To start, the Bush administration does not understand the full implications of the two most historic transformations in world politics in half a century -- the rise of American unipolar power and changing norms of state sovereignty. The first of these transformations is the most obvious. It is the near-monopoly on the international use of force that the United States has enjoyed since the demise of the Soviet Union. But the second – an eroding norm of Westphalian sovereignty marked by rising acceptance of intervention in the internal affairs of states – is no less important. These dual epochal shifts in the underlying character of the international system make American power -- regardless of specific Washington foreign policies -- more worrisome to other states than in the past. (If you want to read more on this, I discuss this argument in a working paper entitled “Why Bush Foreign Policy Fails.”)

The rise of unipolarity is fraught with implications for American foreign policy. On the one hand, the fact that the U.S. is the only superpower gives it unprecedented options and opportunities. It can say no to other states and go it alone more readily than in the past. But it is also the case that other states find it easier to “free ride” on American policy than in the past – so this opens up new disputes between the United States and its partners about the provision of global public goods – security, open markets, frameworks for cooperation.

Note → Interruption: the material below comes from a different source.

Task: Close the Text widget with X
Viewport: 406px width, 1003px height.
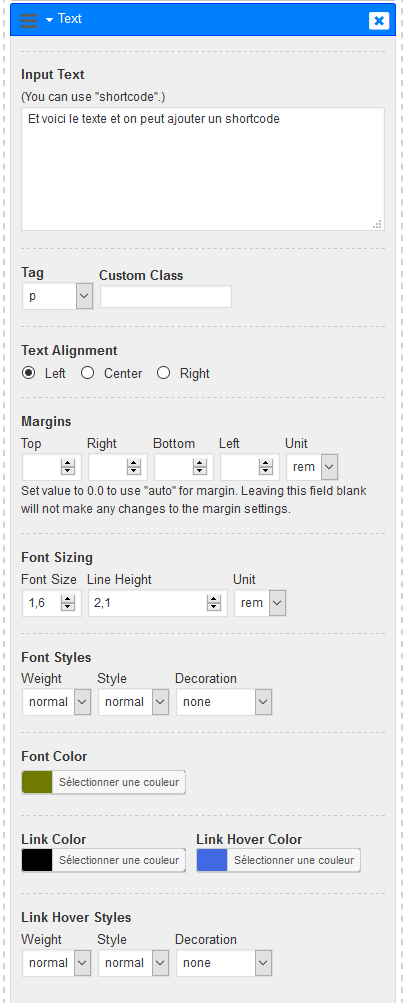Action: pyautogui.click(x=379, y=20)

But there is another implication of the rise of unipolarity that is more subtle and utterly critical: a shift in the underlying logic of order and rule in world politics. In a bipolar or multipolar system, powerful states “rule” in the process of leading a coalition of states in balancing against other states. When the system shifts to unipolarity, this logic of rule disappears. Power is no longer based on balancing and equilibrium but on the predominance of one state. This is new and different – and potentially threatening to weaker states (whether they are friendly to the U.S. or not). As a result, the power of the leading state is thrown into the full light of day. Unipolar power itself becomes a “problem” in world politics.

The erosion of norms of state sovereignty makes this problem worse. The gradual decline of Westphalian sovereignty is reflected in the triumph of the postwar human rights revolution. We celebrate this accomplishment – Eleanor Roosevelt and the Universal Declaration of Human Rights. The implication is that the “international community” increasingly is seen to have legitimate interests in what goes on within countries. Over the decades, the international community has added more realms of internal state activity that it has a stake in. Most recently, the new threat of transnational terrorism has opened up states even more to outside scrutiny. Sovereignty is increasingly contingent.

This has had two implications. First, eroded norms of sovereignty have created a new “license” for powerful states to intervene in domestic affairs of weak and troubled states. That is, the norms of state sovereignty have less “stopping power.” There are fewer principled and normative inhibitions on intervention. But second, eroded sovereignty has not been matched by a rise of new norms and agreements about when and how the “international community” should intervene. After all, who speaks for the international community? This erosion of the norms of state sovereignty has ushered in a new global struggle over the sources of authority in the international community.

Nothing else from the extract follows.